The renowned pilgrimage site of Sabarimala is frequented by 45-50 million devotees every year. The footfall reaches its peak during the the Mandala festival from mid-November to late December, with devotees taking a 61 km pilgrimage through dense forest and over steep hills to reach the shrine. As the shrine is located within a Protected Area and the number of devotees continues to surge year after year, several instances of human-wildlife conflict, particularly involving elephants, wild pigs and snakes, are reported. The urgent need for conflict mitigation measures in the area have made it a suitable testing site for the WildWatch app.
Developed under a Rapid Action Project initiated by WTI’s Wild Aid division, the WildWatch mobile app is an integrated Human Wildlife Conflict mitigation system
At the outset, the WTI field team trained frontline forest staff of Periyar Tiger Reserve, officials of the Motor Vehicle Department and members of the Devasam (shrine) board on the use of the app. A control room manned by experienced forest officials (Administrators) was established.
The functioning of the WildWatch system is fairly simple. Trained ground personnel with the app are positioned along the pilgrimage pathway. When a wild animal is encountered in close proximity to this route, the user can send real-time alerts with image and location details to the Administrators in the control room, who validate the alert and send in a response team or activate warning lights to ensure that pilgrims are kept out of harm’s way. Additionally, the fence monitoring module is programmed to detect voltage fluctuations on the fences installed along the pathway. The fluctuation indicates an animal intrusion and the Administrators, duly alerted, can take the appropriate corrective response.
The response received so far has been positive: over a period of 31 days, the team has received a total 57 alerts/cases (Bengal Tigers: 3, Asian Elephants: 20, Wild pigs: 3, Snakes: 31). These cases have involved tigers being sighted and monitored to ensure they were away from pilgrims, elephant herds being sighted and diverted from the pilgrimage pathway, and snakes rescued from the pathway, thus ensuring minimal disturbance to and the safety of both animals and the devotees.
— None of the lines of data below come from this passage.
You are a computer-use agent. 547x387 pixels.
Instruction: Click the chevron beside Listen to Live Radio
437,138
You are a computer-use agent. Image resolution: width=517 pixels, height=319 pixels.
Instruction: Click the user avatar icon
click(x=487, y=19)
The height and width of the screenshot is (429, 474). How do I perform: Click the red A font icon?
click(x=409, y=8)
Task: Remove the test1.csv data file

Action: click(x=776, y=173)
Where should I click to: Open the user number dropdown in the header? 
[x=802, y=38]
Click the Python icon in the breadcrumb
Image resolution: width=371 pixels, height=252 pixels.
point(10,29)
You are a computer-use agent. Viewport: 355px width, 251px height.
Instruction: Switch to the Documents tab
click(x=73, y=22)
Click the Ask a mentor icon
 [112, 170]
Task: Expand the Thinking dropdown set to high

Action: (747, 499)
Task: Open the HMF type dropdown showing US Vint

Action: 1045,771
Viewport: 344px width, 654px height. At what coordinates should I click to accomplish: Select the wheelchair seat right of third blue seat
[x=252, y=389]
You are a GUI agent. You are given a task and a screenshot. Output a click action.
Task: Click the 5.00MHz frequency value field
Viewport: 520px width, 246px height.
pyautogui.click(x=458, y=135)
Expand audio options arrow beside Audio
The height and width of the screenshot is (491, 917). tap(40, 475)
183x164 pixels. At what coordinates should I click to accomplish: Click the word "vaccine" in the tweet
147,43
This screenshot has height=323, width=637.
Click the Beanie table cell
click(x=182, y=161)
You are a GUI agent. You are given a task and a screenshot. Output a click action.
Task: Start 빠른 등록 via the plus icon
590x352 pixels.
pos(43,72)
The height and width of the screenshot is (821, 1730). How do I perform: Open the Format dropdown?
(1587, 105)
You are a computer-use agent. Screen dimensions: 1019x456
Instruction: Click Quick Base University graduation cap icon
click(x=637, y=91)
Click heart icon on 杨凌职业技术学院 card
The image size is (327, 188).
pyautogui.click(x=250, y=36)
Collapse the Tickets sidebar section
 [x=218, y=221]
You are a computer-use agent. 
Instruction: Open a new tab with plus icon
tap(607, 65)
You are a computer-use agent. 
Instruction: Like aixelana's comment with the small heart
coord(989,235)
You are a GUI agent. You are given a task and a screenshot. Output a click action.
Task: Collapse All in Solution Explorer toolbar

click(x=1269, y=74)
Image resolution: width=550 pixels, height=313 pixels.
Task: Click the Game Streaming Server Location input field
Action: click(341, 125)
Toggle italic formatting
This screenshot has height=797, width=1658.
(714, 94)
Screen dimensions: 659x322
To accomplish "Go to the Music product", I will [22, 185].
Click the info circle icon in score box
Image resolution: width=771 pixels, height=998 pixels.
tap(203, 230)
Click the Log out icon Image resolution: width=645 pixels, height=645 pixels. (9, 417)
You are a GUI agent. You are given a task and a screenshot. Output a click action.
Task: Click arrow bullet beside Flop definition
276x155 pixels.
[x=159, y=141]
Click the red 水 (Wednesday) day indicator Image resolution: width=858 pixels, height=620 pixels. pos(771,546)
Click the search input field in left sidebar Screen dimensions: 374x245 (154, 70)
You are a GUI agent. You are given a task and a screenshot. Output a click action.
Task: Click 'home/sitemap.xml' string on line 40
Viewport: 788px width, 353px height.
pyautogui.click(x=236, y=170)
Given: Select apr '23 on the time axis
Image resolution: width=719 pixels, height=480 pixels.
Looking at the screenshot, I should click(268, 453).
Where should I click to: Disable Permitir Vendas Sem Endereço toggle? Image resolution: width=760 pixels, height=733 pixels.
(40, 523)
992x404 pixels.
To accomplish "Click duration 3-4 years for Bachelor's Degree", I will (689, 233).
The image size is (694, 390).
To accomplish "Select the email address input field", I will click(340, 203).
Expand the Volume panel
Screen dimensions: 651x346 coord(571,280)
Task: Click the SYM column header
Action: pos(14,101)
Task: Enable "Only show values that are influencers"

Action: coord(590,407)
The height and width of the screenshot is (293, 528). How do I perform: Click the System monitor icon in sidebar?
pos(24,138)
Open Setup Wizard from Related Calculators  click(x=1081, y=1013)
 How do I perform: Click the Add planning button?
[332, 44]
The app’s performance is being remotely monitored at the WTI headquarters in the National Capital Region.
With its immediate success, WildWatch has received positive attention in the local media. The team has also presented a live demo to Adv K Raju, the Kerala Forest minister, Mr K Raghavan, Devasam board member, Mr Fen Antony, Assistant Conservator of Forests and Mr CK Habbi, Divisional Forest Officer of Periyar Tiger Reserve, all of whom were impressed with the technology and WTI’s role in supporting the system’s development.
WTI will continue testing the app’s effectiveness at this site and, if the results continue to be positive, initiate plans to implement this technology on a larger scale across other conflict-prone states in India.